Perguntas frequentes
O preço SINAPI é igual ao preço de mercado?

Não necessariamente. O SINAPI é uma referência construída segundo metodologia própria. Uma compra concreta pode apresentar diferenças por escala, negociação, marca, embalagem, logística e outras condições de mercado.

Quais são os cinco efeitos que podem distorcer a comparação com SINAPI e SICRO?

O Guia do TCU de 2026 organiza cinco efeitos: Cotação, Barganha, Marca, Administração Pública e Embalagem. Eles orientam a pesquisa, mas não possuem percentuais universais de ajuste.

Posso aplicar um desconto de barganha sobre todo o SINAPI?

Não. Ganho de escala precisa ser demonstrado para insumos e quantidades concretas.
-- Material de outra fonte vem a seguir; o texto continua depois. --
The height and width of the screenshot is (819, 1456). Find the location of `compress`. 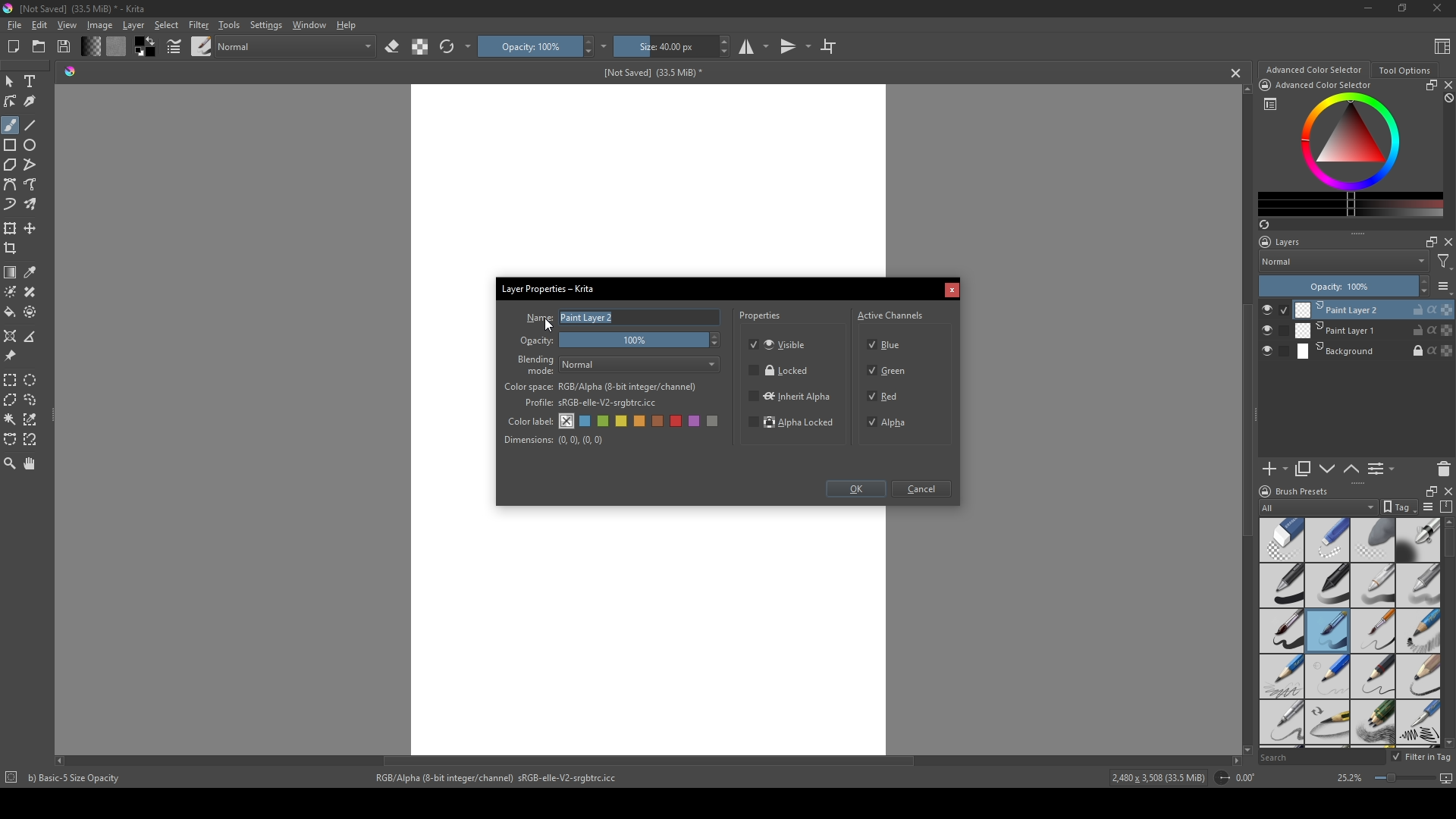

O Acórdão 2.984/2013 recomenda pesquisa para itens economicamente relevantes em obras de maior vulto.

Quando é necessário pesquisar preço de mercado além do SINAPI?

A pesquisa adicional é especialmente útil em insumos de alta materialidade, grandes volumes ou situações em que existam indícios de que a referência não representa as condições locais ou comerciais do empreendimento.
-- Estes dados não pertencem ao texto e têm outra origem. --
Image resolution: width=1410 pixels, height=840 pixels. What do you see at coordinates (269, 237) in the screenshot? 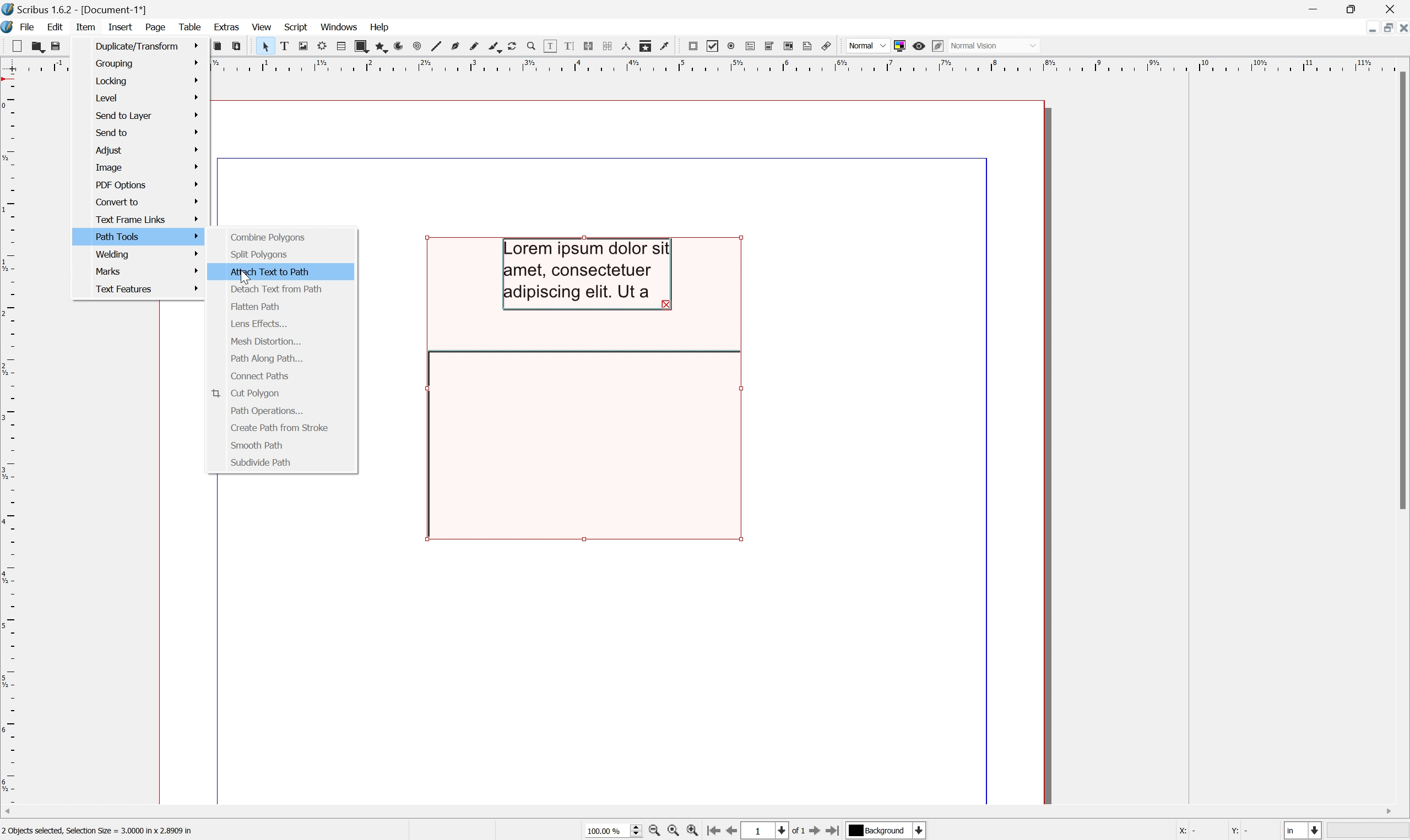
I see `Combine polygons` at bounding box center [269, 237].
Se a pesquisa não encontrar desconto de escala, qual valor usar?

O entendimento citado pelo TCU é que, não demonstrado ganho de escala disponível no mercado, a referência do SINAPI pode ser mantida.

Um custo acima do SINAPI pode ser aceito?

Sim, nas hipóteses e condições previstas na legislação. O Decreto 7.983/2013 admite ajustes tecnicamente justificados, que devem ser demonstrados em relatório elaborado por profissional habilitado.

Qual a diferença entre efeito Barganha e efeito Embalagem?

Barganha decorre da negociação e do poder de compra associado ao volume. Embalagem decorre da apresentação comercial do produto pesquisado, como unidade avulsa, caixa, bobina ou lote.

Os cinco efeitos podem ser usados para calcular superfaturamento?

Não como percentuais automáticos. Para quantificar sobrepreço ou dano é necessário estudo comparável e específico, considerando composição, quantidade, condição comercial, logística e demais elementos do preço.